AVAILABLE RECORDS:
++++++
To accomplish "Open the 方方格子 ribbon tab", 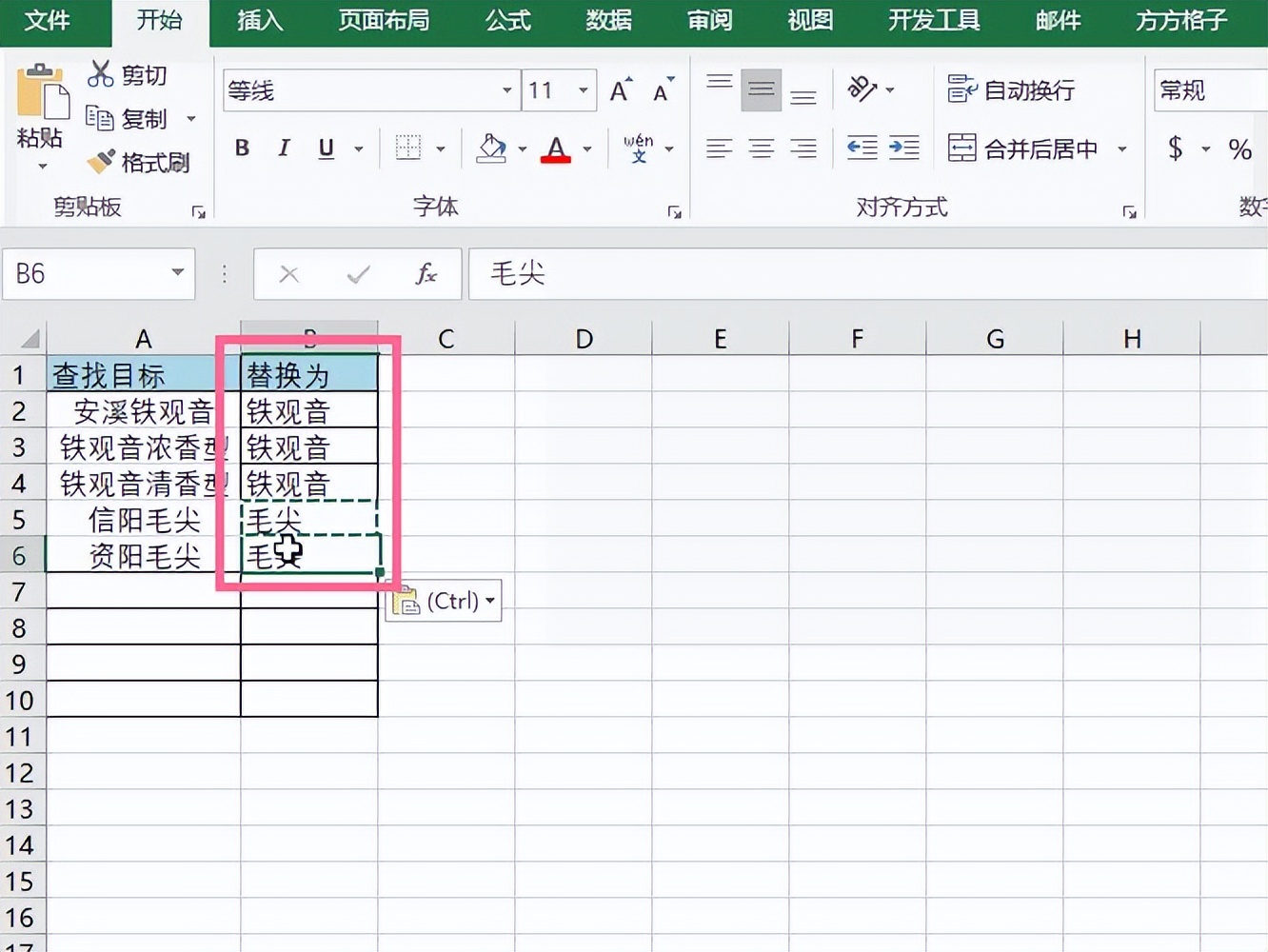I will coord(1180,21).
++++++
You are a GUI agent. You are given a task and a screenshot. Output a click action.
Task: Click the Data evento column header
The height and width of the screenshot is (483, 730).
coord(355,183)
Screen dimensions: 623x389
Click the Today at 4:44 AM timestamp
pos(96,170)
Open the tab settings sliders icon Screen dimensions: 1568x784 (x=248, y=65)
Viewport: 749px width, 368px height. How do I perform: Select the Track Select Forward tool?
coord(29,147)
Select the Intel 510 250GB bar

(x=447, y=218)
++++++
TASK GOAL:
Look through the entries. Copy out each line with "dimensions" in it.

SOLUTION TO THE PROBLEM:
Screen dimensions: 623x389
Open the tab settings sliders icon Screen dimensions: 1568x784 (x=248, y=65)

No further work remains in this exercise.